- ACTIVITY: Repeat all the lines below exactly, but omit the pictures.

- DATASET CONTENT:
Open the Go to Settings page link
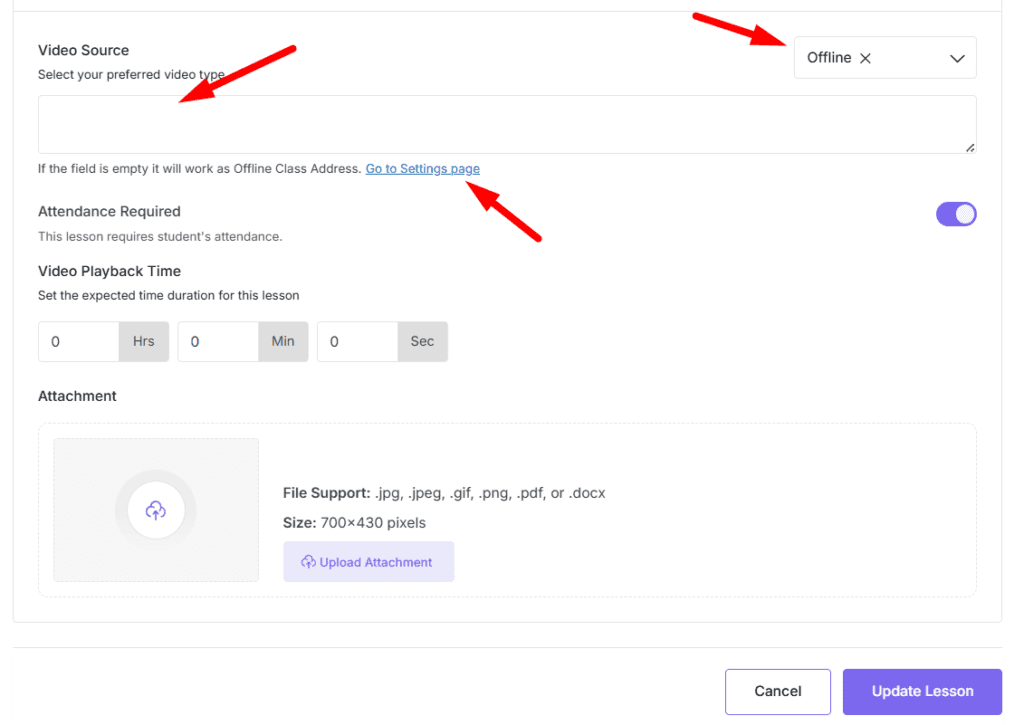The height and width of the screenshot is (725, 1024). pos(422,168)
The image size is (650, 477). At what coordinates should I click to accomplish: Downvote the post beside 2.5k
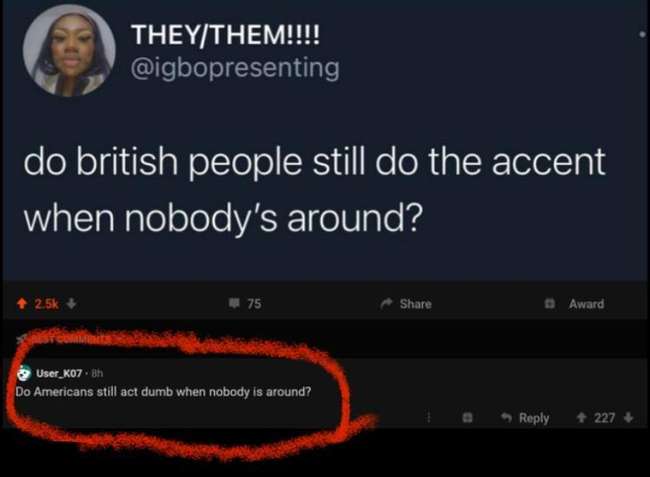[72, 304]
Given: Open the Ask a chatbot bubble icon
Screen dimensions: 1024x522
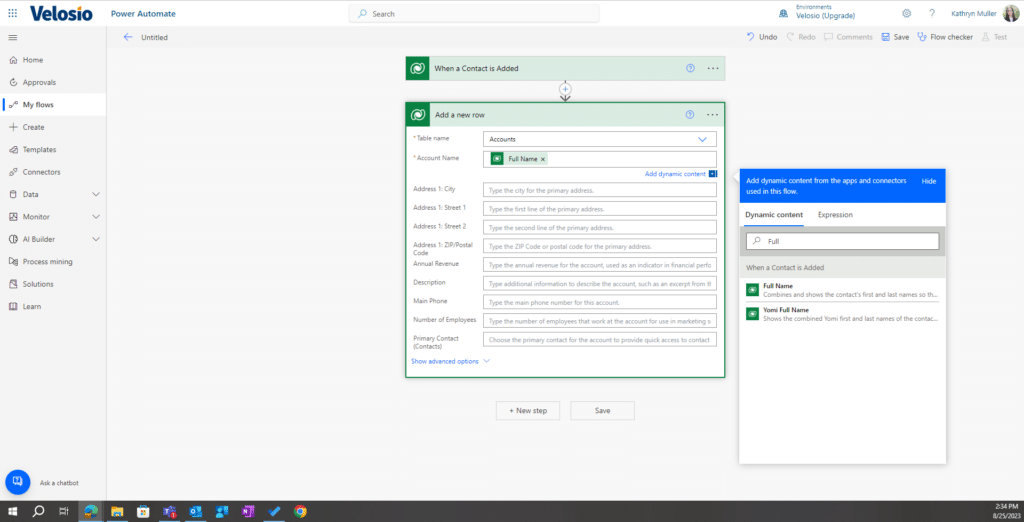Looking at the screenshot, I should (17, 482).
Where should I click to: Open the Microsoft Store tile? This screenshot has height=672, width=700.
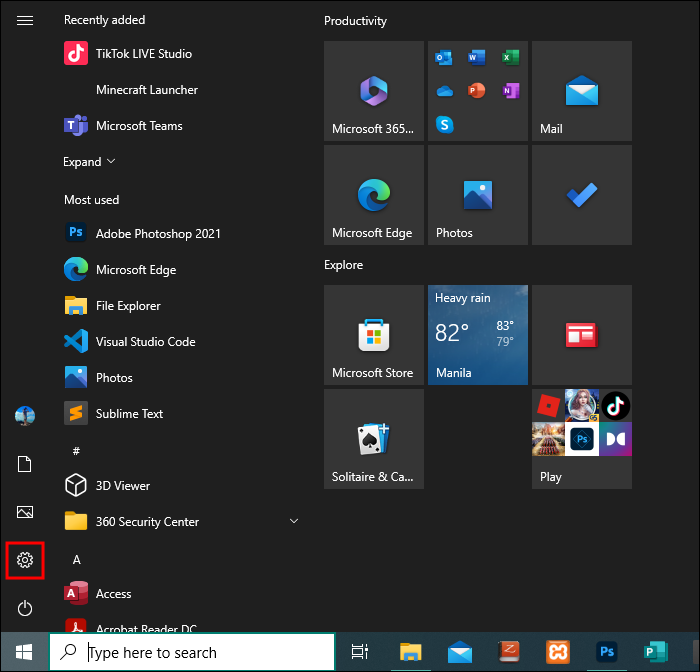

- RESPONSE TO THIS EXERCISE:
Open the Go to Settings page link
The height and width of the screenshot is (725, 1024). pos(422,168)
The image size is (650, 477). At what coordinates should I click to accomplish: Downvote the post beside 2.5k
[72, 304]
Given: Open the Ask a chatbot bubble icon
Screen dimensions: 1024x522
Looking at the screenshot, I should (17, 482).
Where should I click to: Open the Microsoft Store tile? This screenshot has height=672, width=700.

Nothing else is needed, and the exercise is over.